____ WORKING DATA

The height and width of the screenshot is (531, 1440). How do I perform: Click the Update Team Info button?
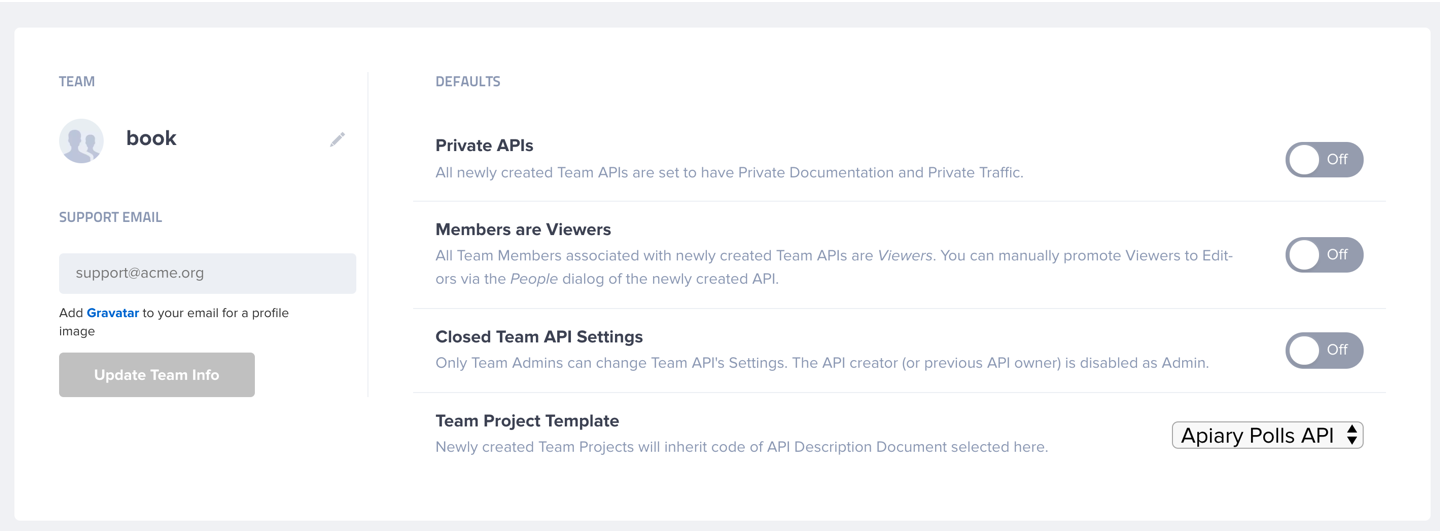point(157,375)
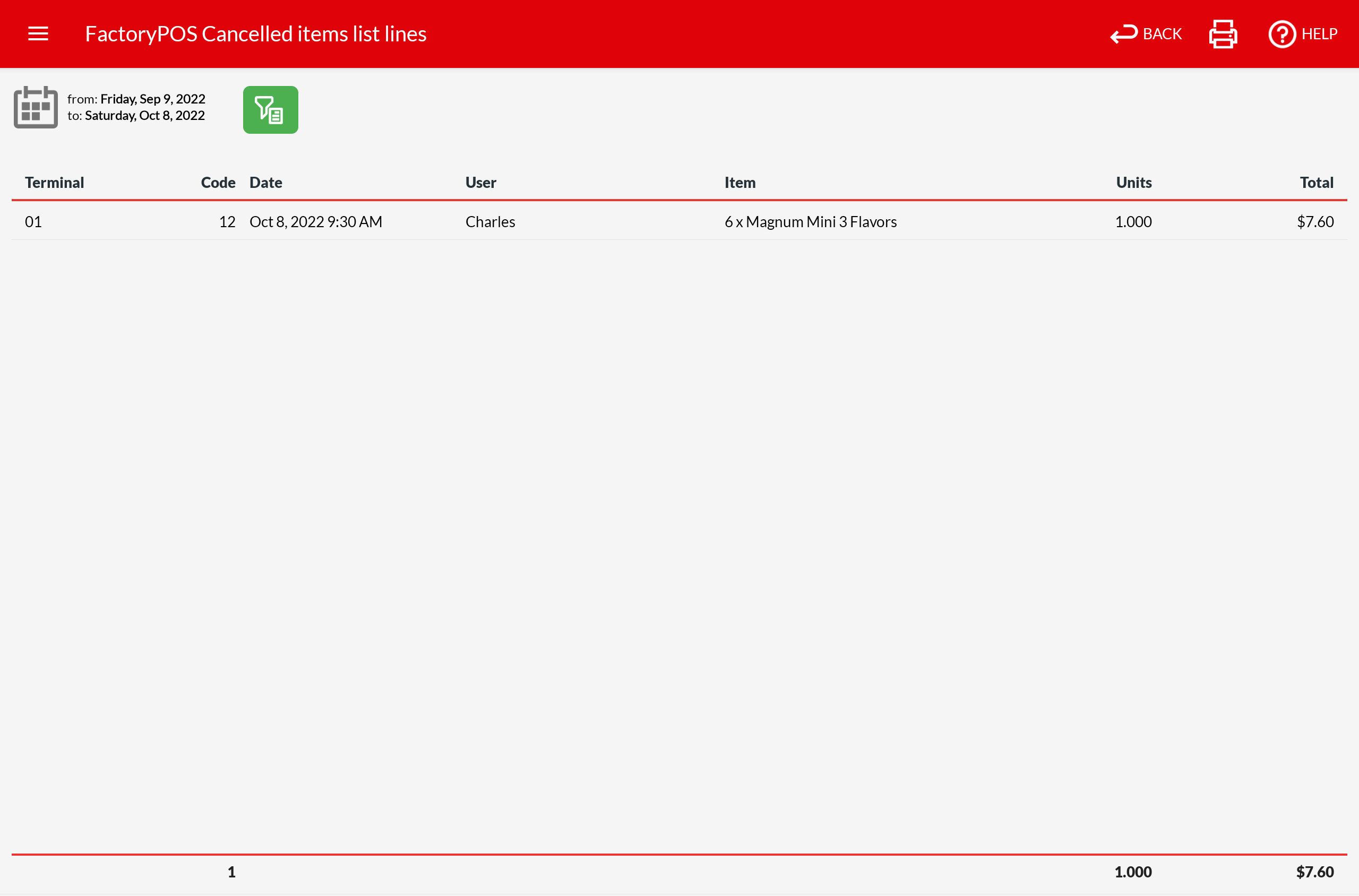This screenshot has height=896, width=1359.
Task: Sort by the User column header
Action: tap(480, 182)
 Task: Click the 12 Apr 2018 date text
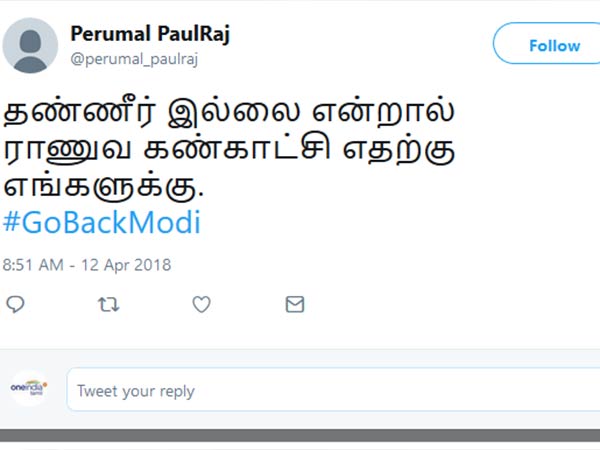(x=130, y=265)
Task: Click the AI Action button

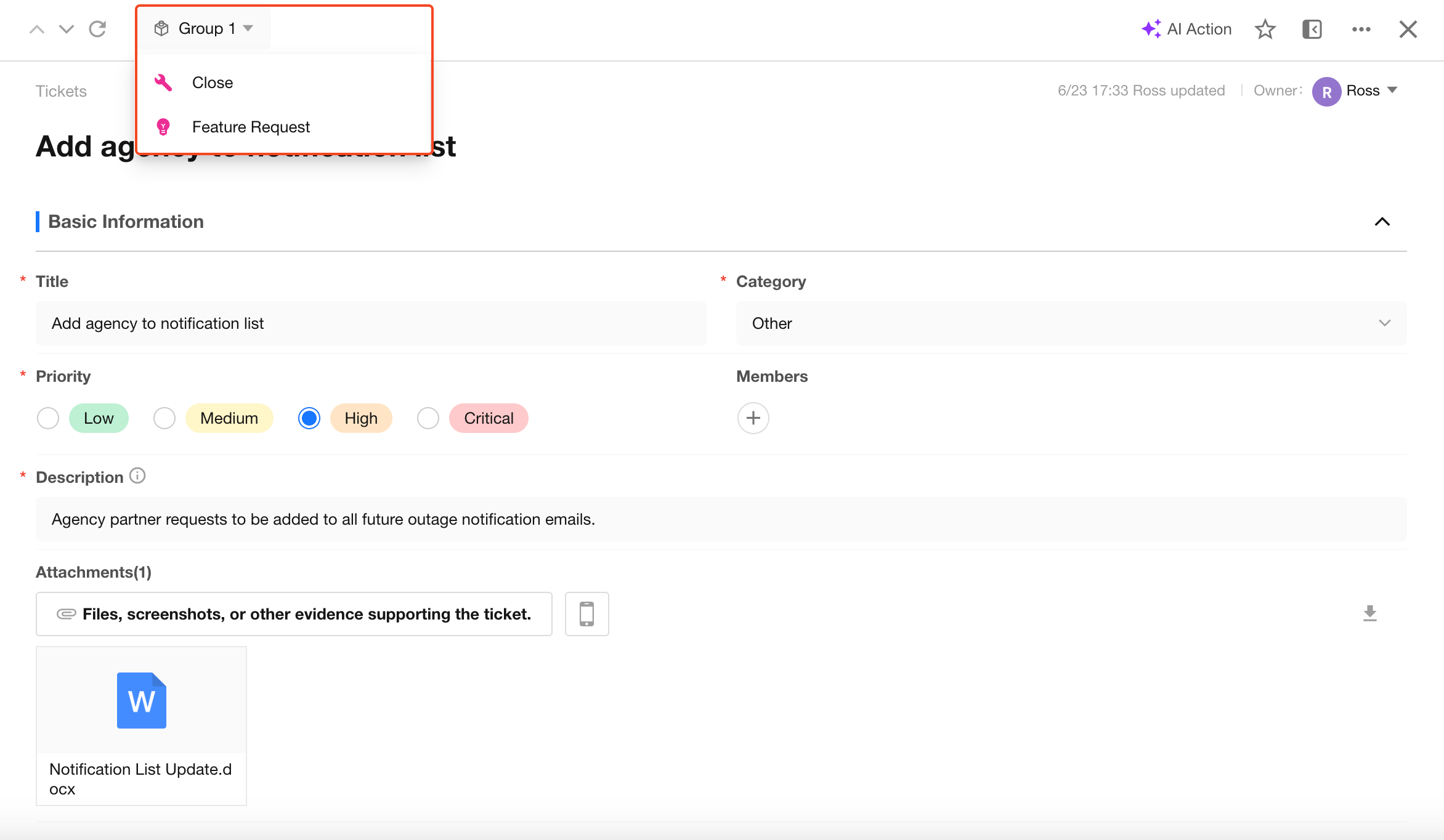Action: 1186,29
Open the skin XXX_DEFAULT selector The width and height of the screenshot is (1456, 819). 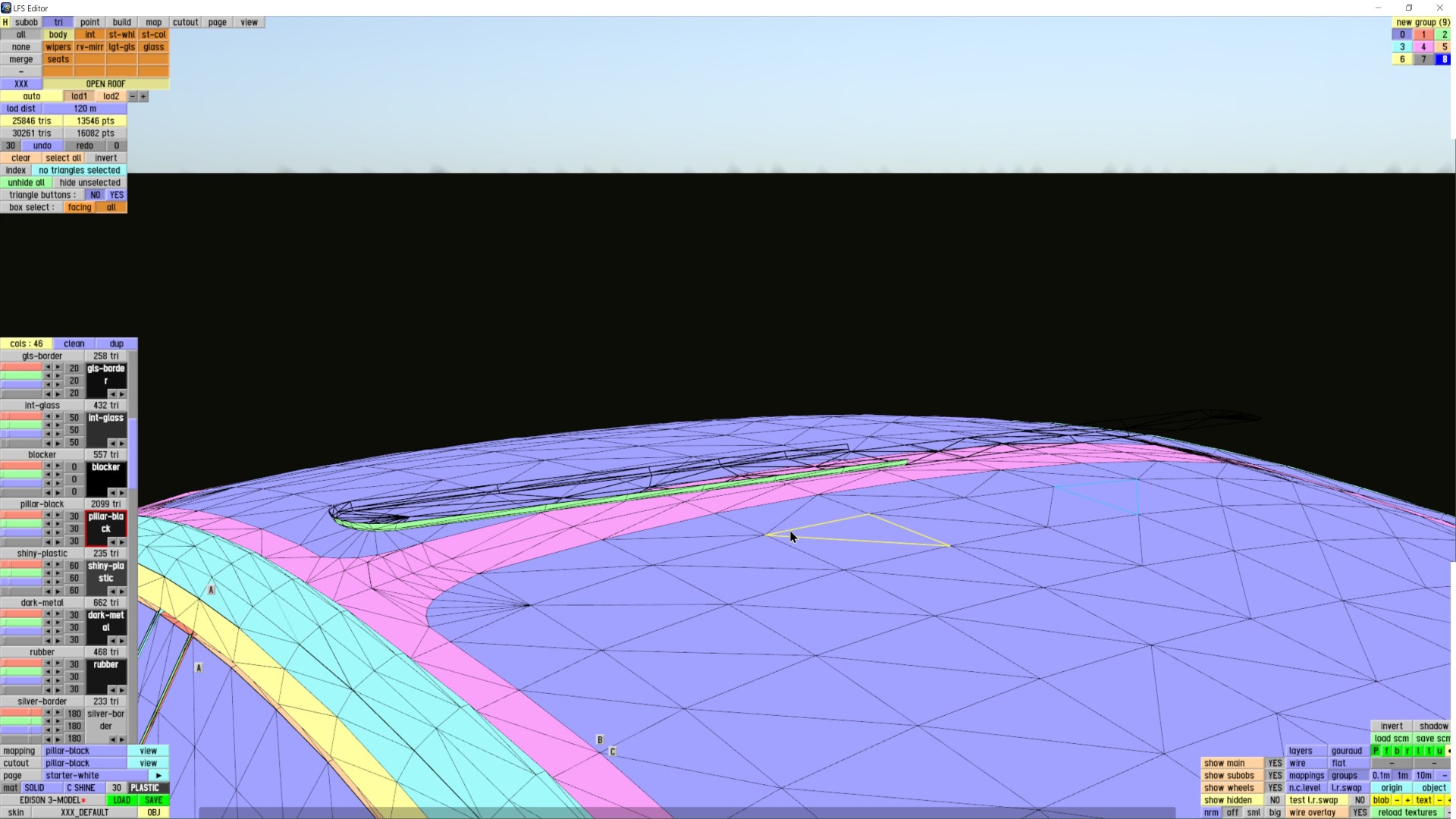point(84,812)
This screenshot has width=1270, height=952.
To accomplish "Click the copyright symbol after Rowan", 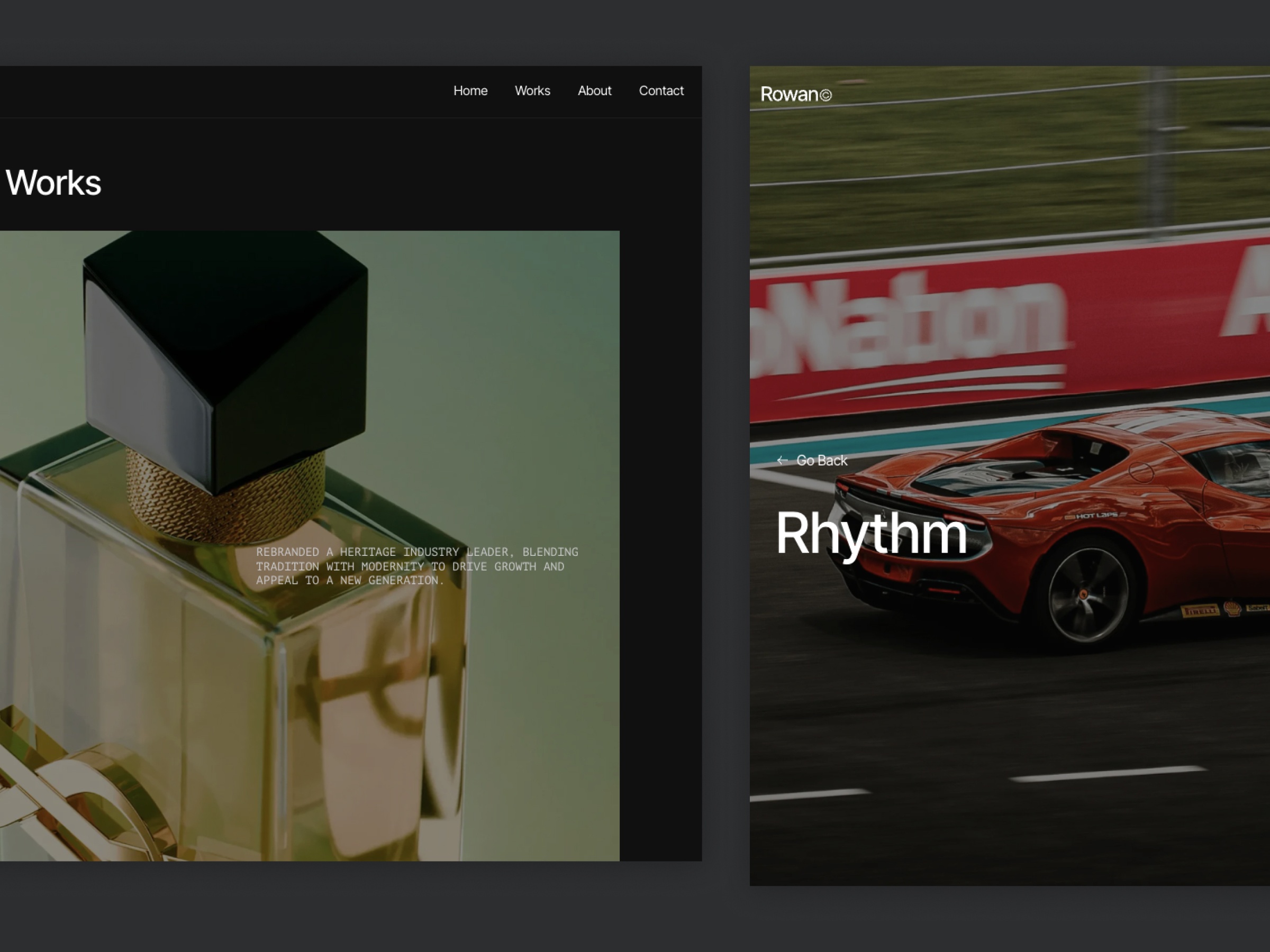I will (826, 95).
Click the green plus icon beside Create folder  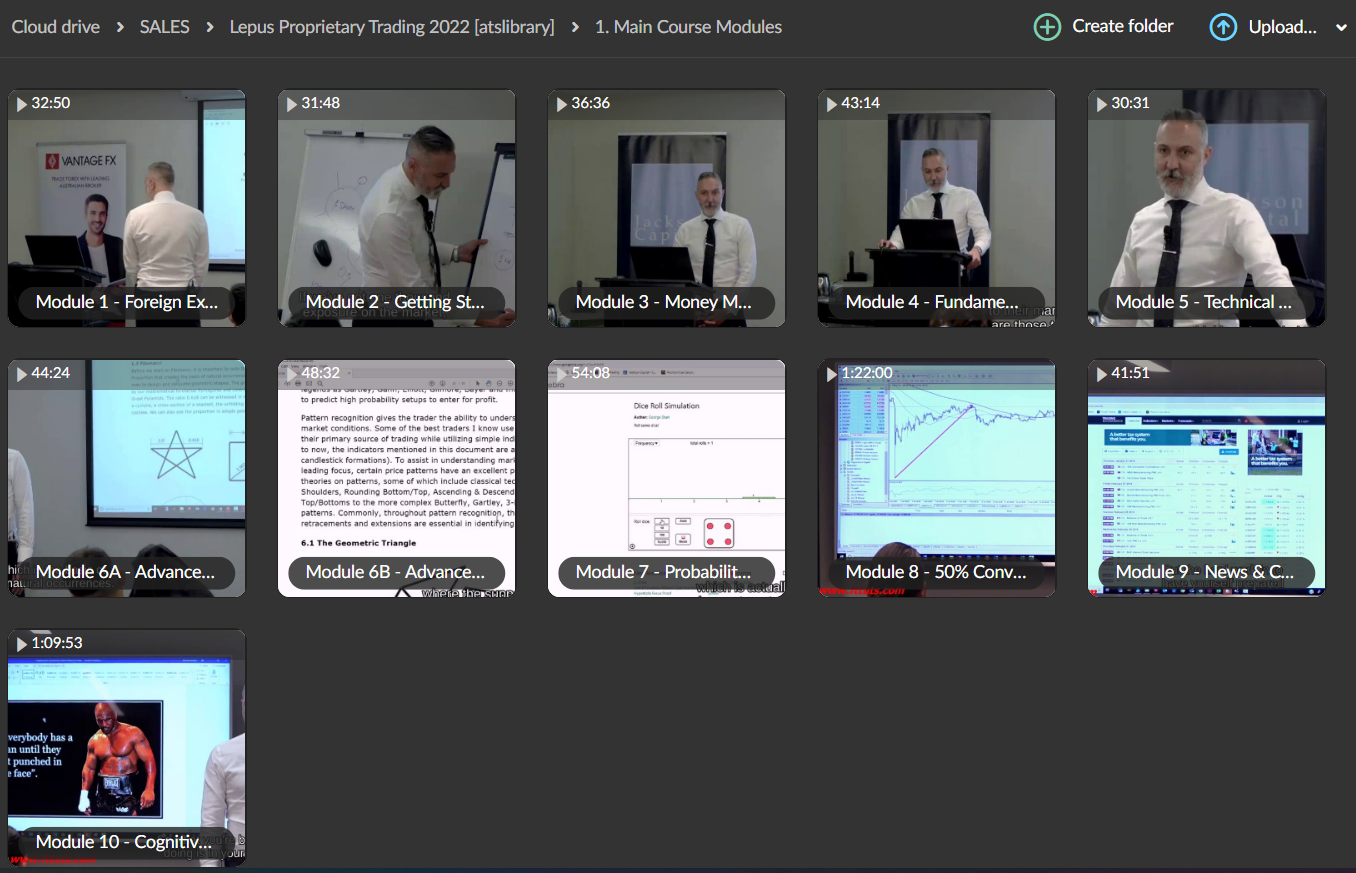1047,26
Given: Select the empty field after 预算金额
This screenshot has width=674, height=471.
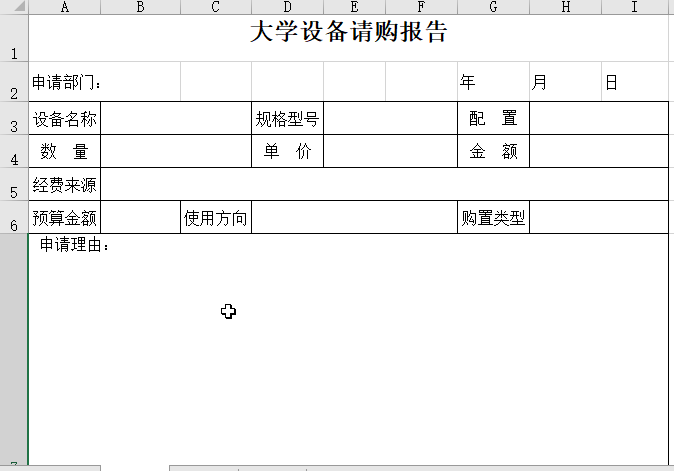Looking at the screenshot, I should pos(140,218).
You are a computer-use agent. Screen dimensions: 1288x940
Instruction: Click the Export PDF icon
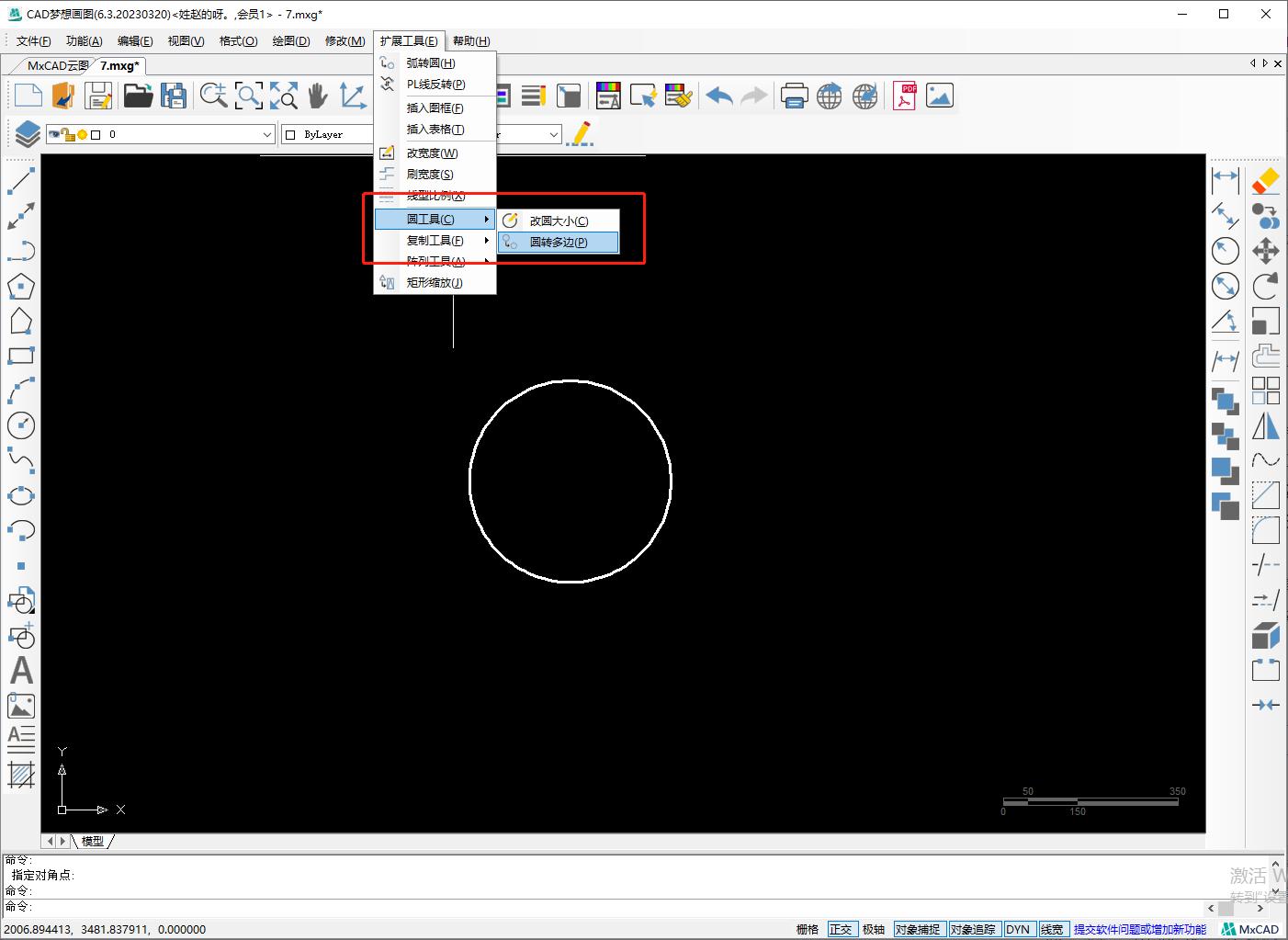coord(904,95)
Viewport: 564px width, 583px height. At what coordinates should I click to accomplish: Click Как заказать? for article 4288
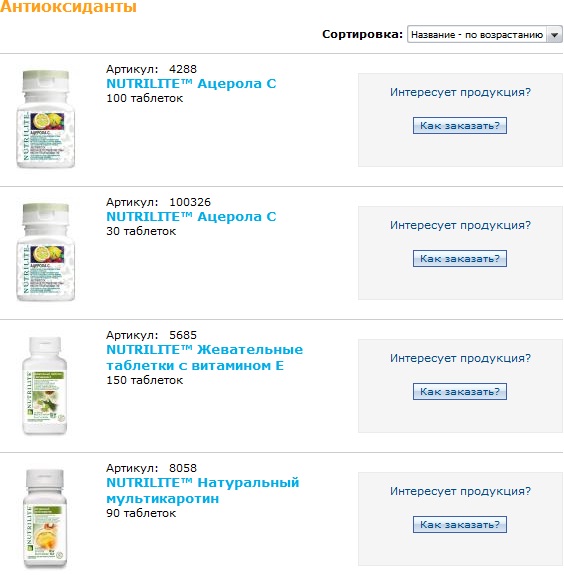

________

*EXERCISE DETAILS*:
Rewrite the part of the records that opens with the line containing "You are a computer-use" and runs through the end of the records, with "Export PDF" replaced by "Download PDF" and nothing else changed. Leave the pictures out of your answer.

*ANSWER TO THIS TASK*:
You are a computer-use agent. Screen dimensions: 1288x940
Instruction: Click the Download PDF icon
coord(904,95)
Viewport: 564px width, 583px height. At what coordinates should I click to accomplish: Click Как заказать? for article 4288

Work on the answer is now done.